As an example, she says a physician who spends five minutes with a patient will bill the same A007 as the one who spends 20 minutes with a patient, with both receiving $37.95.
Consequently, a physician can treat a clinic “like an assembly line.”
“As such, it’s possible for a physician to make a good income by powering through patients, limiting them to 1 issue per appointment,” Tatikian said in an email. “However, no one is happy this way. The physician either burns out and loses compassion or leaves the field all together. The patients, understandably, aren’t happy either.”
Family doctors also don’t get paid for doing administrative work, she adds. “So a physician that actually spends time with their patient and sees multiple issues a visit is rewarded with a pretty low hourly rate,” she says.
While Tatikian doesn’t have an idea yet of what she’ll do if she decides to quit family medicine, she says many options exist for family physicians. In hospitals, they can work as hospitalists, palliative care physicians, emergency medicine physicians and providers of low-risk obstetrics.
“At least when you’re working in the hospital, you not only get paid a little bit more, but you don’t have to worry about overhead the same way (as in a clinic outside of a hospital),” she said. “If I don’t see a reason to believe that the financial situation that this field is in is going to improve in a reliable way, I’ll have to start reconsidering my options.”
Ontario Medical Association CEO Kimberly Moran says there’s a “significant variation” in the salaries of family doctors across Canada and throughout Ontario, depending on the province and practice model they work in.
In the past 10 years, the situation has gotten worse, she said.
“Over the last 10 years, inflation has grown by over 25 per cent while their compensation has only grown by about six per cent,” Moran said in a video interview with CTVNews.ca, noting there are similar trends across Canada. “And over the same time period, the unnecessary administrative burden has probably about doubled.”
The problem has resulted in not enough new doctors choosing to become traditional family doctors who provide comprehensive longitudinal care, or those who see patients over the course of their life for a range of health issues, Moran said. “What that means is we’re really seeing a big increase in the number of Canadians and Ontarians who don’t have a family doctor.”

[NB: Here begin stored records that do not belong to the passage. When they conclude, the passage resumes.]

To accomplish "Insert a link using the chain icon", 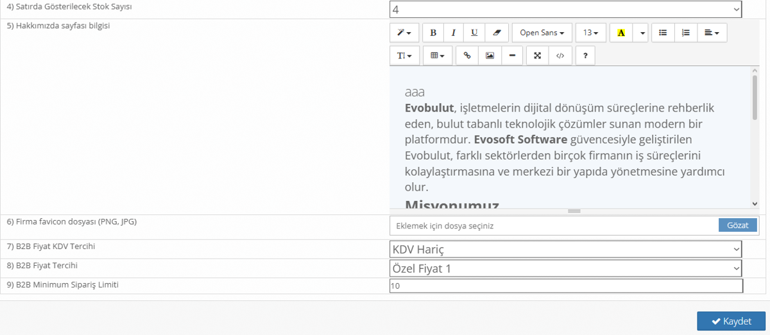I will (x=467, y=56).
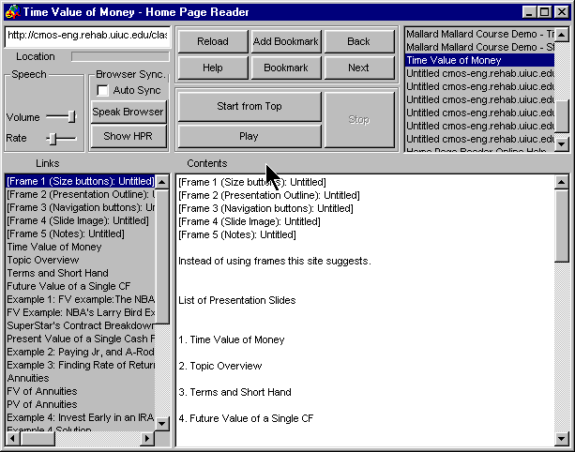Go Back to the previous page
575x452 pixels.
point(358,42)
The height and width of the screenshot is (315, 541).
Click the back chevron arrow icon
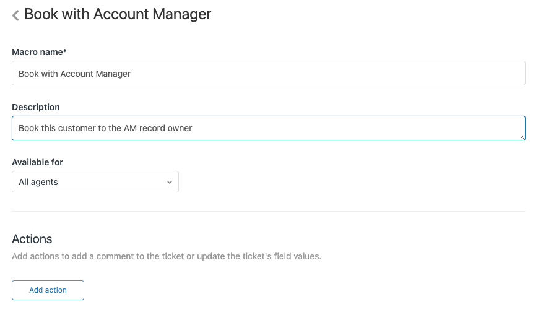15,15
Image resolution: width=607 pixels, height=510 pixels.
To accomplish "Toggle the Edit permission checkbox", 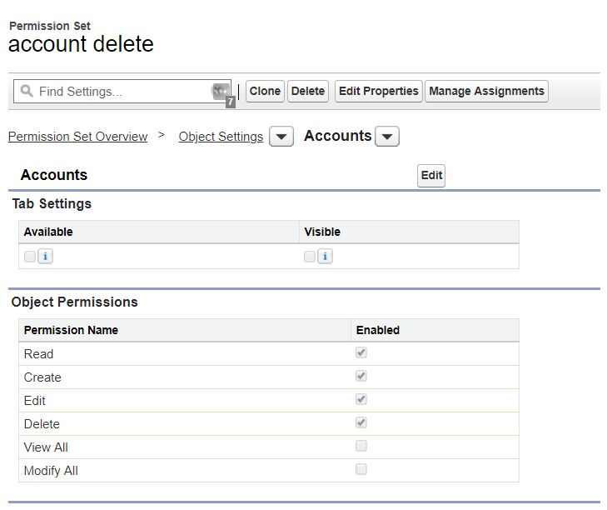I will (361, 400).
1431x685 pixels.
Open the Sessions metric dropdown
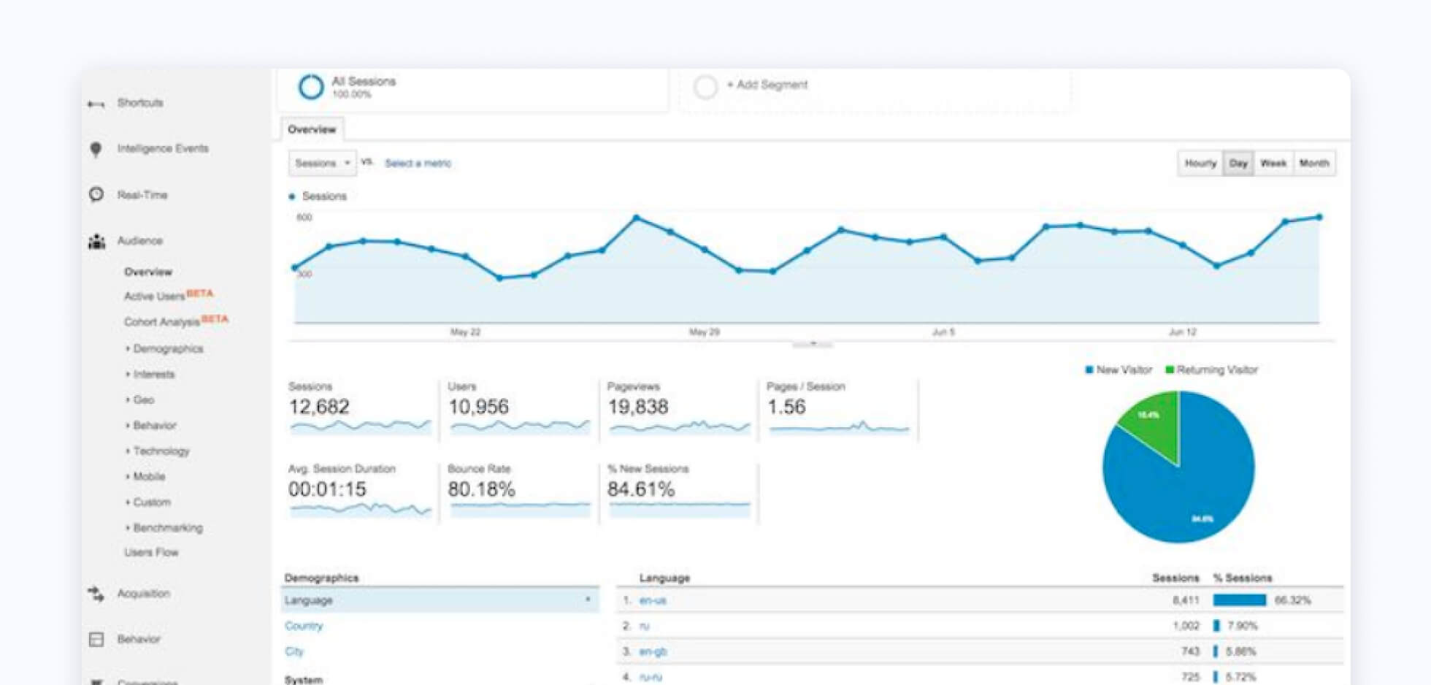click(x=322, y=164)
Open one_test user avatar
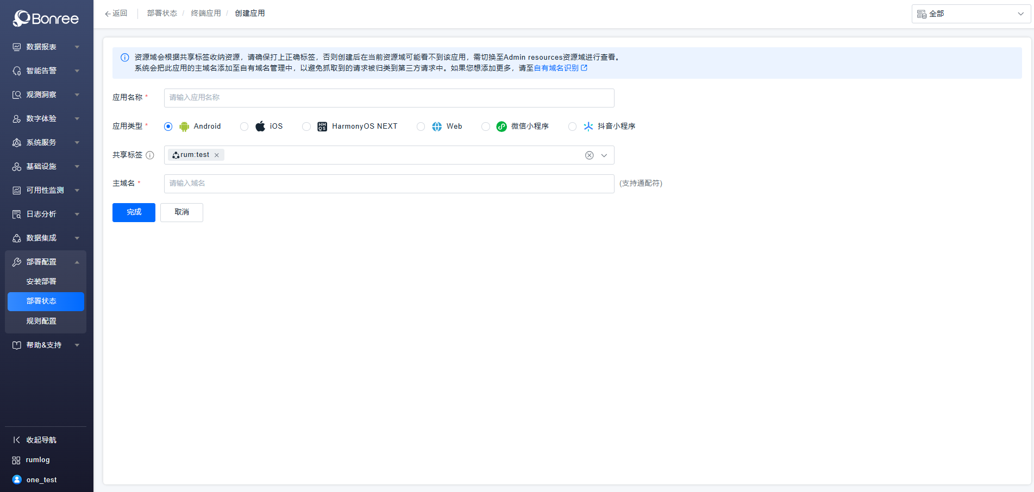The image size is (1034, 492). pyautogui.click(x=17, y=480)
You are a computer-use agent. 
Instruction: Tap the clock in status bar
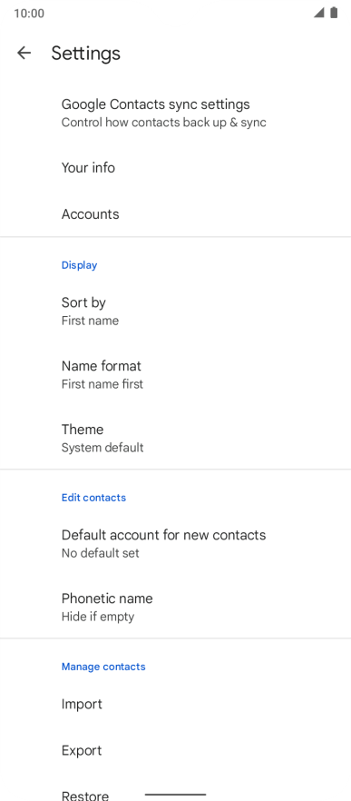(x=29, y=14)
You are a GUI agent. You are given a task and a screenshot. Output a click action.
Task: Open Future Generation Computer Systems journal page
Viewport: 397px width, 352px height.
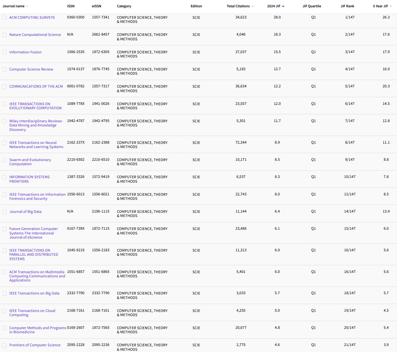(34, 233)
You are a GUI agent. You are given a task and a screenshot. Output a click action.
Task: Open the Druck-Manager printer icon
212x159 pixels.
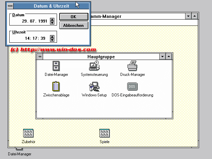[132, 66]
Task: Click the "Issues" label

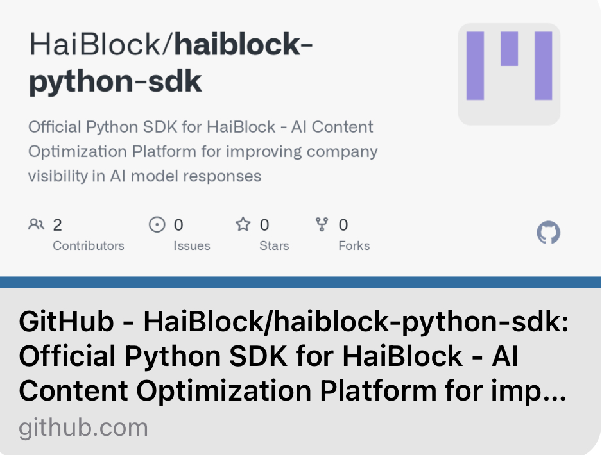Action: click(191, 245)
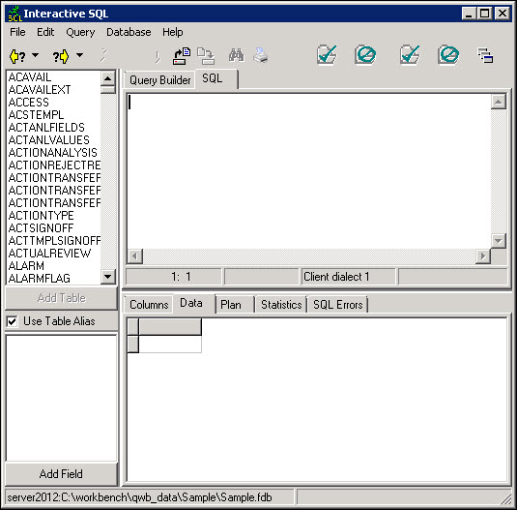Toggle the Use Table Alias checkbox

[x=13, y=321]
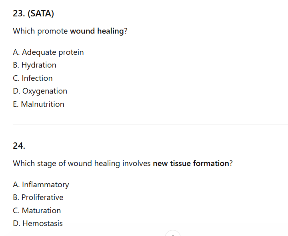Click the bold words "wound healing"
This screenshot has height=236, width=288.
pyautogui.click(x=97, y=31)
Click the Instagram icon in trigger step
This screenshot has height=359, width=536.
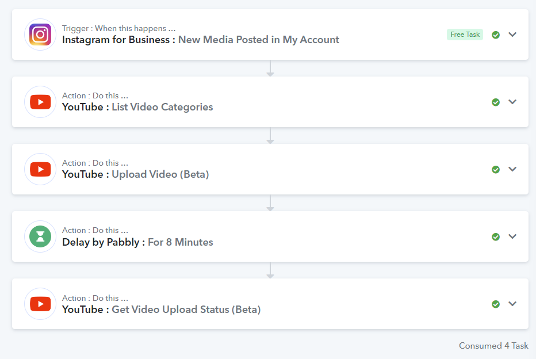40,35
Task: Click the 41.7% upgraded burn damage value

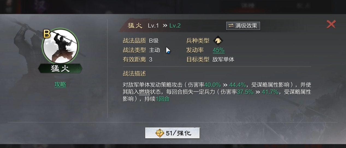Action: pyautogui.click(x=270, y=92)
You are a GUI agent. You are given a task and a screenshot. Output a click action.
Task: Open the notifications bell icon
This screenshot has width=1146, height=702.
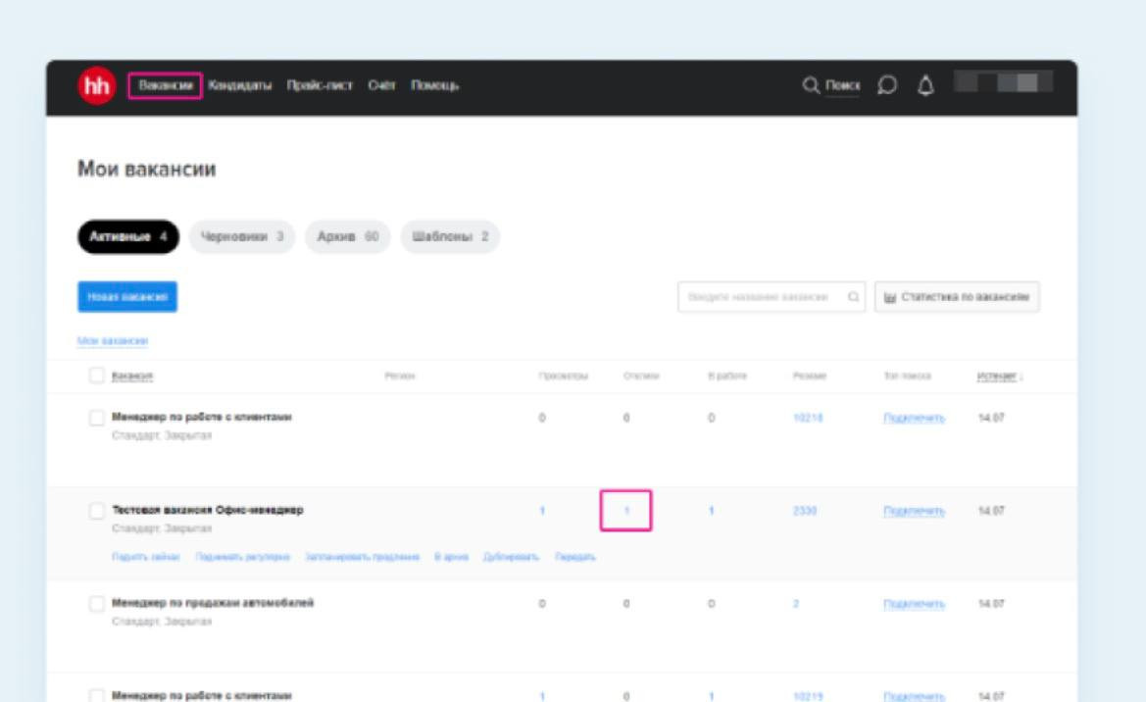click(x=924, y=86)
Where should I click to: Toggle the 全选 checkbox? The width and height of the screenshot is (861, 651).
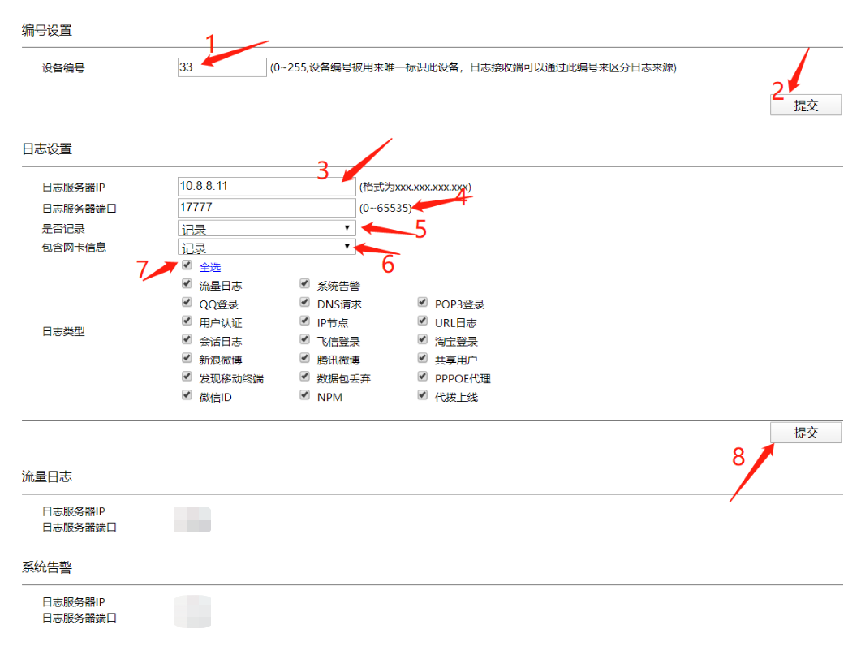(187, 265)
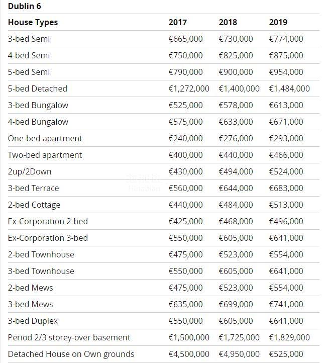Click Period 2/3 storey-over basement label
Screen dimensions: 326x363
tap(69, 337)
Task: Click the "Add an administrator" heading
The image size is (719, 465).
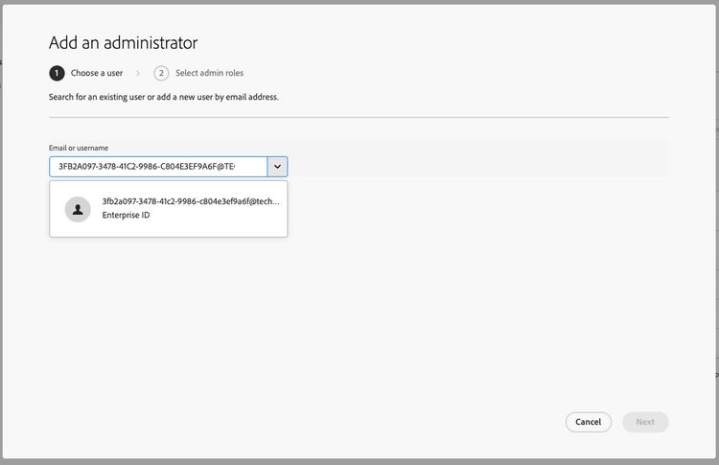Action: pos(123,43)
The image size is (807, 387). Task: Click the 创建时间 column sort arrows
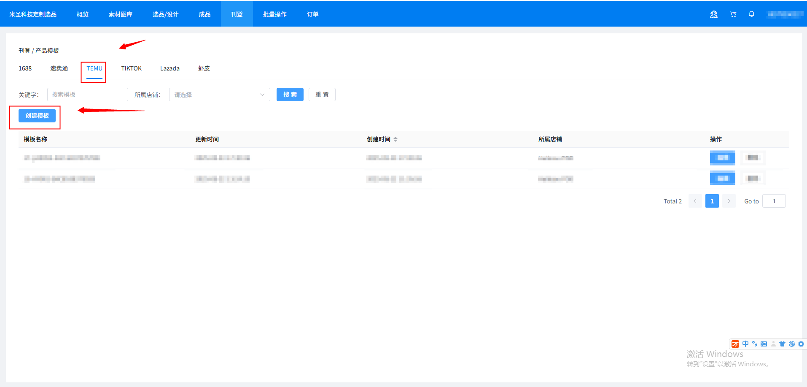coord(395,139)
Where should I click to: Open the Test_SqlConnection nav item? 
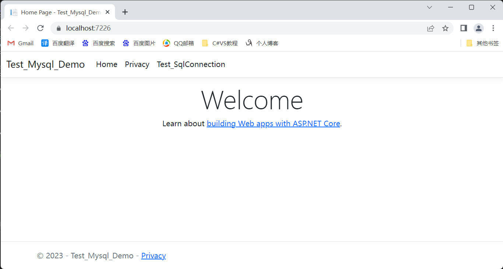point(191,64)
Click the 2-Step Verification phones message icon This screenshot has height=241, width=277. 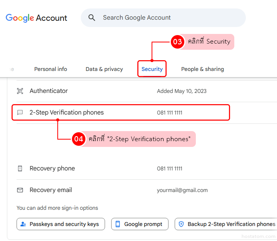tap(20, 113)
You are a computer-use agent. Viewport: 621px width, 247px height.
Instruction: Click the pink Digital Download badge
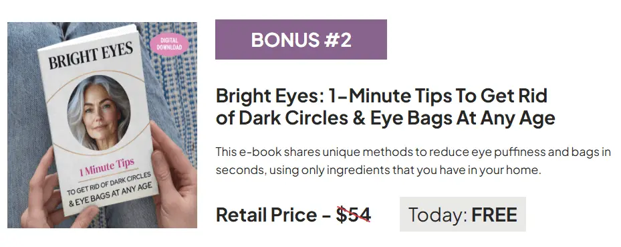[x=170, y=44]
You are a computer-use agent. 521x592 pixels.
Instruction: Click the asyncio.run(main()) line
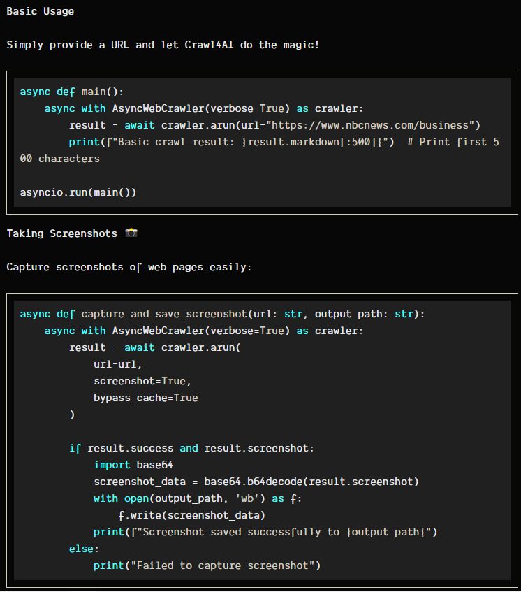[x=78, y=192]
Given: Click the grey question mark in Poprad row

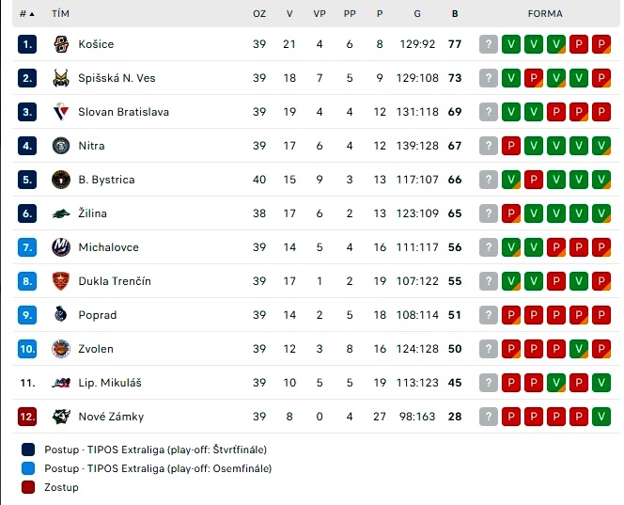Looking at the screenshot, I should pos(489,315).
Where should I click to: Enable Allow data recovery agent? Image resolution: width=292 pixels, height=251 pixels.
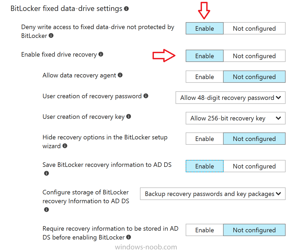204,77
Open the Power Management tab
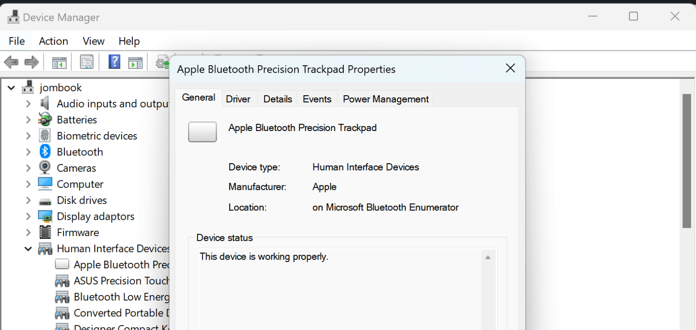Viewport: 696px width, 330px height. 385,99
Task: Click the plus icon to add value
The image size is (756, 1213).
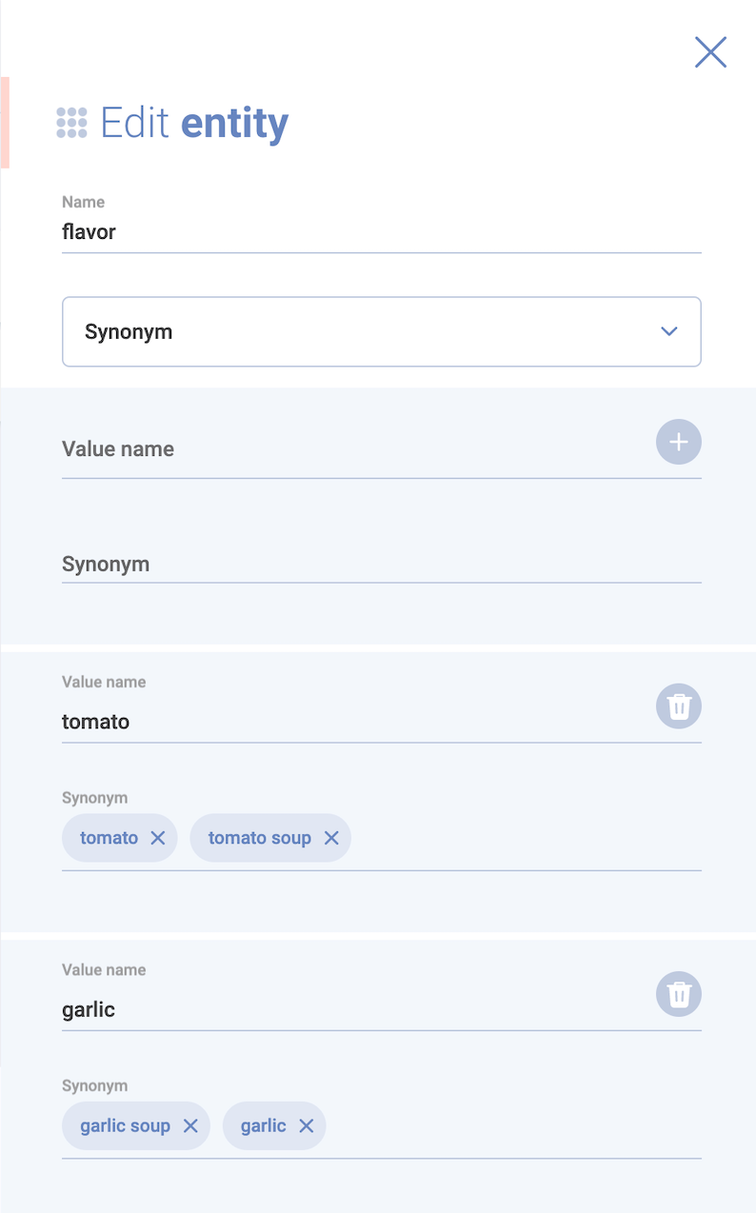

The CFPC recommends an alternative way of paying family physicians. One option it proposed is blended capitation, where a physician or practice receives a fee per patient, while maintaining a fee-for-service component for some services. Through this model, family doctors would be compensated for their full range of tasks and services, including administration and paperwork. It would also encourage team-based care, the CFPC argues.
“This model is preferable as it incentivizes better care for patients, while the pure fee-for-service model rewards high-volume care and disincentivizes comprehensiveness and management of complexity,” the CFPC said in a statement.
Moran says a team-based approach to care led by family doctors is important because it allows doctors to delegate administrative burden to other staff members and ensure patients are able to see other team members such as physiotherapists and mental health therapists.
“And what that will do is free up the family doctor’s time to see other patients,” she said. “So working in team-based care models is very much the way of the future.”